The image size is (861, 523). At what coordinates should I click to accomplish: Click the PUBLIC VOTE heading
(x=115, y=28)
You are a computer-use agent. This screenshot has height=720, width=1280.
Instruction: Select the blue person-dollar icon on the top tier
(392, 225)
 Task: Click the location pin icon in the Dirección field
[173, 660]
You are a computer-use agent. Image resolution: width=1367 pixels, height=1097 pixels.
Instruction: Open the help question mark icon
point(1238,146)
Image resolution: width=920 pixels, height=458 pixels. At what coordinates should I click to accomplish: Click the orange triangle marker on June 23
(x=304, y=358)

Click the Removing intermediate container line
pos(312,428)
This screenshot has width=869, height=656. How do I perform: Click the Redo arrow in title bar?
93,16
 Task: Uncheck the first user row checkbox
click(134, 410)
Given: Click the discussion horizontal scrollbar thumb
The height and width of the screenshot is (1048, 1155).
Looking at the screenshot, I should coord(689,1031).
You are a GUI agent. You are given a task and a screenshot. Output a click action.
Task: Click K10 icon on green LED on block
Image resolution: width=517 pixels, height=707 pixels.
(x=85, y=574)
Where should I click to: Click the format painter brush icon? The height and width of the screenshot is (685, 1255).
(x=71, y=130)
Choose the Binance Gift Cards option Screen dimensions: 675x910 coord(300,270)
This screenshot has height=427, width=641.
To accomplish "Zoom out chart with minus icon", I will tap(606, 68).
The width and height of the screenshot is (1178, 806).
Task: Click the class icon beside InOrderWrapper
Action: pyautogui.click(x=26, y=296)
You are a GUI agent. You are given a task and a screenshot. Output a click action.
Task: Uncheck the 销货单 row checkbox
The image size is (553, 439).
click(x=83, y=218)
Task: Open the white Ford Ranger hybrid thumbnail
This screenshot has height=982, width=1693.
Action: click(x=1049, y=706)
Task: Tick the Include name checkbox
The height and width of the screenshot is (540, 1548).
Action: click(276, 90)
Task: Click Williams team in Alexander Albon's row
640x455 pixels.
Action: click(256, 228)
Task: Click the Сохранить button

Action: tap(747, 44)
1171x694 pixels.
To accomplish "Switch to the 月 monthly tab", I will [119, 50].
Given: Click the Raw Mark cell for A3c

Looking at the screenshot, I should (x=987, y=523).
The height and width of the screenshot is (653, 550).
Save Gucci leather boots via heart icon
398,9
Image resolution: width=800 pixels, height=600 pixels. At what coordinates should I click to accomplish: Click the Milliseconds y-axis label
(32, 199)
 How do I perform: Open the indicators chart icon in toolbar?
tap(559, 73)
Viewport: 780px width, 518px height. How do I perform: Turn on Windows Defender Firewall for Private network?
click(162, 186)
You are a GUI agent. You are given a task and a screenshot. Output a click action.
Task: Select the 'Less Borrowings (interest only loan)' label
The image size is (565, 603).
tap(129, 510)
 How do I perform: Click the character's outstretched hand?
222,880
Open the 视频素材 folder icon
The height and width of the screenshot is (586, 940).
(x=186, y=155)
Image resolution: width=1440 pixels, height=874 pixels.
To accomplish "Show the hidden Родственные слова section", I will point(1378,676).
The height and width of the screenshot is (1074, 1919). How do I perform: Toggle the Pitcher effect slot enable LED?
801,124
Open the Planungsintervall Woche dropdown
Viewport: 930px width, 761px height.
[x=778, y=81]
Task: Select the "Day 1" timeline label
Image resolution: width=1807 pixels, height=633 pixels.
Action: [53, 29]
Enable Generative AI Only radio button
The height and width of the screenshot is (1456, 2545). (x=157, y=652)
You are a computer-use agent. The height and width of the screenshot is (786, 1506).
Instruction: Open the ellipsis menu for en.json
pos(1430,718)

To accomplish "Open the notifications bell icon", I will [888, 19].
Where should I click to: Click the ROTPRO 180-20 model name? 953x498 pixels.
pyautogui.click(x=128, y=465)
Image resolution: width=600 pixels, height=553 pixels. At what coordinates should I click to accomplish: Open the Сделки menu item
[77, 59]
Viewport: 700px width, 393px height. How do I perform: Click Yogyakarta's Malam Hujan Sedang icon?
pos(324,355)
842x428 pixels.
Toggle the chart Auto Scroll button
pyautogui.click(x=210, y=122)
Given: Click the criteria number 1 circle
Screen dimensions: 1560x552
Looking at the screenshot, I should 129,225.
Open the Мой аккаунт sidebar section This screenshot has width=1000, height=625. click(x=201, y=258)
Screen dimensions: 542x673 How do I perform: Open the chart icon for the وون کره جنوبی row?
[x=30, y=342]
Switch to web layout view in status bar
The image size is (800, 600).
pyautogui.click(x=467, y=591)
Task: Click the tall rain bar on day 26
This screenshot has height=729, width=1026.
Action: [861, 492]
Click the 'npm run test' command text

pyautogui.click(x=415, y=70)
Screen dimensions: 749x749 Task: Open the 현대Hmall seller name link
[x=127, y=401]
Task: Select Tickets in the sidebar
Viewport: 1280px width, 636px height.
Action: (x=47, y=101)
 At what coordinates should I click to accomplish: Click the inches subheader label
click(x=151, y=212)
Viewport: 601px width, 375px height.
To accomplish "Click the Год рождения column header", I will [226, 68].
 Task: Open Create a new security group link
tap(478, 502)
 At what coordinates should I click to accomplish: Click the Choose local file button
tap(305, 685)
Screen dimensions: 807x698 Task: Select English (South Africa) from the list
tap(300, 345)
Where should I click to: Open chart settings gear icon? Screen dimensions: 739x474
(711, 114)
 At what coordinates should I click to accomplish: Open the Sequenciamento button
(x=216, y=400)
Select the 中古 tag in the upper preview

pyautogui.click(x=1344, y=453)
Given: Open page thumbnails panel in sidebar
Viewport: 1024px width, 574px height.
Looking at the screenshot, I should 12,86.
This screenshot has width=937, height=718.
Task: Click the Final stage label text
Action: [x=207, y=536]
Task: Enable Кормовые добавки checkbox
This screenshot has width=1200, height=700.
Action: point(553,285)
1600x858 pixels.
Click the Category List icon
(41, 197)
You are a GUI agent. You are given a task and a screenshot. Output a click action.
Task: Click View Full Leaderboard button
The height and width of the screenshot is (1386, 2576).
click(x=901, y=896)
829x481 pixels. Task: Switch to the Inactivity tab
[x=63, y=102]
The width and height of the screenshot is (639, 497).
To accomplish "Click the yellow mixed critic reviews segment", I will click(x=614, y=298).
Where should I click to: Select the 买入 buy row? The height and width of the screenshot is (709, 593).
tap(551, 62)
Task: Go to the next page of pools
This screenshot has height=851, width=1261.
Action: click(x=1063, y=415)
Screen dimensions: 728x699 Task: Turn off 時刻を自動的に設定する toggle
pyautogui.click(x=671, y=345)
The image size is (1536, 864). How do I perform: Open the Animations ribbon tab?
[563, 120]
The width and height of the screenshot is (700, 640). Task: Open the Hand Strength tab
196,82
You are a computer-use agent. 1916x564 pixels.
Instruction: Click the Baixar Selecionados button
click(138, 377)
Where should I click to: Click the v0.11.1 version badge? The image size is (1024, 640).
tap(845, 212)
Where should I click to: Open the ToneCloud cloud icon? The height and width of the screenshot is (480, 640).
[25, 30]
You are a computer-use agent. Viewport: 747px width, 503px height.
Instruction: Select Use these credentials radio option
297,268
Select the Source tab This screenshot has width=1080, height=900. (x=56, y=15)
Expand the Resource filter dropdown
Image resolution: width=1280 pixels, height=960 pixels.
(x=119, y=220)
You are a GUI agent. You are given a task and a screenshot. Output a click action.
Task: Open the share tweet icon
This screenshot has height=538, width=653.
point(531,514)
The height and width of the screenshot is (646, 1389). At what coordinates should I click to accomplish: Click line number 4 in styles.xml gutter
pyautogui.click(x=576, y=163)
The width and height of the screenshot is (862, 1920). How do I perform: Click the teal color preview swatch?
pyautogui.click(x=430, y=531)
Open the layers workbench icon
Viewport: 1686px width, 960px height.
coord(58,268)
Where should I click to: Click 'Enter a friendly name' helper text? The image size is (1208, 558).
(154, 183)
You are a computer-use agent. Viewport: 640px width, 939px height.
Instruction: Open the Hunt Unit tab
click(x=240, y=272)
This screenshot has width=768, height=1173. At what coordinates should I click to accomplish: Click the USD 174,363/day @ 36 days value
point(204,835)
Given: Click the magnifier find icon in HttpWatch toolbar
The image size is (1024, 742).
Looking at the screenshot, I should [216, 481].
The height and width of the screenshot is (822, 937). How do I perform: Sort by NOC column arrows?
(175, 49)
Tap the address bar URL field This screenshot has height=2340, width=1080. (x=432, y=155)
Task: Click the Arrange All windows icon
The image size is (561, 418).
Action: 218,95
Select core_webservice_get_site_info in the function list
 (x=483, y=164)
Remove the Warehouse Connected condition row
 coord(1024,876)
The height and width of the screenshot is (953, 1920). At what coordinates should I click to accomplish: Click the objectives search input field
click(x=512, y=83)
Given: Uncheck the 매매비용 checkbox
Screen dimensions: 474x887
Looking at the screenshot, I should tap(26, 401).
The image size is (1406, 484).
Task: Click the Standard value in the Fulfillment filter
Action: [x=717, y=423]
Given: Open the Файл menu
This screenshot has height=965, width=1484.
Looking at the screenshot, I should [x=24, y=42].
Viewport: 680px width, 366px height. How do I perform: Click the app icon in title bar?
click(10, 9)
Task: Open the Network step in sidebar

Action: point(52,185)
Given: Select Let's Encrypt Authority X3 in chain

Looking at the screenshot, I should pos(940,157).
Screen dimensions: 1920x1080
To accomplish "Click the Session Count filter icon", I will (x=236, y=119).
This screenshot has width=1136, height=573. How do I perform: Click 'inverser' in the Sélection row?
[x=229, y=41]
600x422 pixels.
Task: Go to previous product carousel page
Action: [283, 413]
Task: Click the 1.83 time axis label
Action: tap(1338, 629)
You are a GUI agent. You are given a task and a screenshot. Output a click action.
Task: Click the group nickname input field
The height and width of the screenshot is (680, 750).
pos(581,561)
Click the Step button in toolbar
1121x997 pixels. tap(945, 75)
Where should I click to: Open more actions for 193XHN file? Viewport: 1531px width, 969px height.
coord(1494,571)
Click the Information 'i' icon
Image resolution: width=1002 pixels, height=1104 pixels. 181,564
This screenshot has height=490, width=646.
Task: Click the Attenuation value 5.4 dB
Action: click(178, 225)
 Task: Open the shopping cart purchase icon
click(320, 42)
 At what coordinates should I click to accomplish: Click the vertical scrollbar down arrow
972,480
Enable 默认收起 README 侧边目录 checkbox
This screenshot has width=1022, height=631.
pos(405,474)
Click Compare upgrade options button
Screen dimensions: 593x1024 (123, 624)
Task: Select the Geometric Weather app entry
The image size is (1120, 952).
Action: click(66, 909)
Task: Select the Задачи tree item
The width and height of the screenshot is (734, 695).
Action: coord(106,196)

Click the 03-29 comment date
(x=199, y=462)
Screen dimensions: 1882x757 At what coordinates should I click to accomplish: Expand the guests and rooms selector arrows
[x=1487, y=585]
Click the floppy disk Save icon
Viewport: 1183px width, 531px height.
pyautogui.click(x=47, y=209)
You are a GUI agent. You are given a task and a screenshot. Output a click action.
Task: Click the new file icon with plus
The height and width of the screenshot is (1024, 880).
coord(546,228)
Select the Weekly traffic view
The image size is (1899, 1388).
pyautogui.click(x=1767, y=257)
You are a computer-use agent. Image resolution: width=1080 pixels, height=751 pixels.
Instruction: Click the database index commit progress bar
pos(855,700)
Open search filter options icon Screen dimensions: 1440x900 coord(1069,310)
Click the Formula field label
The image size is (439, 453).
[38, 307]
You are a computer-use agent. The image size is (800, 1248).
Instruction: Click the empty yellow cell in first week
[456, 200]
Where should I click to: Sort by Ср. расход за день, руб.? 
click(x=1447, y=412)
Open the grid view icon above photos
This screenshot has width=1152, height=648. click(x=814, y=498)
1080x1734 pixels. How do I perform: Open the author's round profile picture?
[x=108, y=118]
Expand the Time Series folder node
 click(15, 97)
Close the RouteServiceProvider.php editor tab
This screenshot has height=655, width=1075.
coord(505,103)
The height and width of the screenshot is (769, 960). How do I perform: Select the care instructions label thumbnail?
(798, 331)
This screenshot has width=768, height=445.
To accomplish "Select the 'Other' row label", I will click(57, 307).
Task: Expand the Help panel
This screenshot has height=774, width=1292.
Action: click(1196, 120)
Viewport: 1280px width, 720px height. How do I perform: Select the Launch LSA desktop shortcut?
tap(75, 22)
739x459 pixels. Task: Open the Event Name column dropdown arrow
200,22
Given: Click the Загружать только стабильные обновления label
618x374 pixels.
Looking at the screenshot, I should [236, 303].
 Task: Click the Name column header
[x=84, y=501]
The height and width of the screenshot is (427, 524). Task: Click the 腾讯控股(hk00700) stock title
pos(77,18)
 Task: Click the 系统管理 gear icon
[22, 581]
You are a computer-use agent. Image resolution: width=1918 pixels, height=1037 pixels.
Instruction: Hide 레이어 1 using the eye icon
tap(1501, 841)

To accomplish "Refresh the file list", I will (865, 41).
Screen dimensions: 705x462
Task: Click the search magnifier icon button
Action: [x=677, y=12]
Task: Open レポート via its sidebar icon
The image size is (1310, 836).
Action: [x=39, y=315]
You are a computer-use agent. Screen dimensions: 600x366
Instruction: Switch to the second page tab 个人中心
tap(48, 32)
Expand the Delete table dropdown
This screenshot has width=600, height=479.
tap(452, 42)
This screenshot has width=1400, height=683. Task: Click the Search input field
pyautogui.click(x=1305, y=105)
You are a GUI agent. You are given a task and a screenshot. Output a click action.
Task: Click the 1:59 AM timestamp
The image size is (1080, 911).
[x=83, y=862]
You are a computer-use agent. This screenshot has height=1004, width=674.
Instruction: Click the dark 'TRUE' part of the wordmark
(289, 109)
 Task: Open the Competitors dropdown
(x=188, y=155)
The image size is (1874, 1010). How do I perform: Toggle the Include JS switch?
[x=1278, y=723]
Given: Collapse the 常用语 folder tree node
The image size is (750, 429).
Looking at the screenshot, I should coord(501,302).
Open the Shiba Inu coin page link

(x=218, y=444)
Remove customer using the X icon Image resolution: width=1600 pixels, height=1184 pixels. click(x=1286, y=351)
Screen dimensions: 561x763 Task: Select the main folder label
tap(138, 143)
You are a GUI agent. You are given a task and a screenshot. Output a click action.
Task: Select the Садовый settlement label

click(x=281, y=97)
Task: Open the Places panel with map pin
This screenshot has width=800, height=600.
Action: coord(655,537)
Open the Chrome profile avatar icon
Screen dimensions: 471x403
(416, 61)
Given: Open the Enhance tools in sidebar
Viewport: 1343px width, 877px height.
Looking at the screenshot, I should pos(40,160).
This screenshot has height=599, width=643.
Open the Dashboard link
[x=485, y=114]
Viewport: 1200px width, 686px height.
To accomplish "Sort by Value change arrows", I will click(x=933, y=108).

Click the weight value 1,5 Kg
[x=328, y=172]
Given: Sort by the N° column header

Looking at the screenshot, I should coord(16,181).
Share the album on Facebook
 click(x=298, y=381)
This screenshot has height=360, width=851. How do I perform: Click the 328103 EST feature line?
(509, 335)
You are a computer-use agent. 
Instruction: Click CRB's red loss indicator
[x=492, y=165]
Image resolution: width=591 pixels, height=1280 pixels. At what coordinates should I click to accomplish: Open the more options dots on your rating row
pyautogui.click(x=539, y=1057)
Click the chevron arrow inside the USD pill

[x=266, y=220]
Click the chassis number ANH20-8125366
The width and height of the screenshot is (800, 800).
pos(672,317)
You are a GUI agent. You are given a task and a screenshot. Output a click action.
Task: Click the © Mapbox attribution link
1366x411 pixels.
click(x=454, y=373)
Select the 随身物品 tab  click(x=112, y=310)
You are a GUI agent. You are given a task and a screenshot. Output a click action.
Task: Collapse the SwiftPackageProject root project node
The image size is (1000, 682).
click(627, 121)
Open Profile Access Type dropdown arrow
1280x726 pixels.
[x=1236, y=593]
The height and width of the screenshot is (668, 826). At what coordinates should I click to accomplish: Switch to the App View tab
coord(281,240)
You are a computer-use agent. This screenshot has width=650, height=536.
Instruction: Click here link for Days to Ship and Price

+++

Required work →
Above are the records. Copy the lines beginning at the one that has "The height and width of the screenshot is (822, 937)." and ending with the one that has "Given: Uncheck the 매매비용 checkbox", unchanged.

Reply to the task →
The height and width of the screenshot is (822, 937). How do I perform: Sort by NOC column arrows?
(175, 49)
Tap the address bar URL field This screenshot has height=2340, width=1080. (x=432, y=155)
Task: Click the Arrange All windows icon
The image size is (561, 418).
Action: 218,95
Select core_webservice_get_site_info in the function list
 (x=483, y=164)
Remove the Warehouse Connected condition row
 coord(1024,876)
The height and width of the screenshot is (953, 1920). At what coordinates should I click to accomplish: Click the objectives search input field
click(x=512, y=83)
Given: Uncheck the 매매비용 checkbox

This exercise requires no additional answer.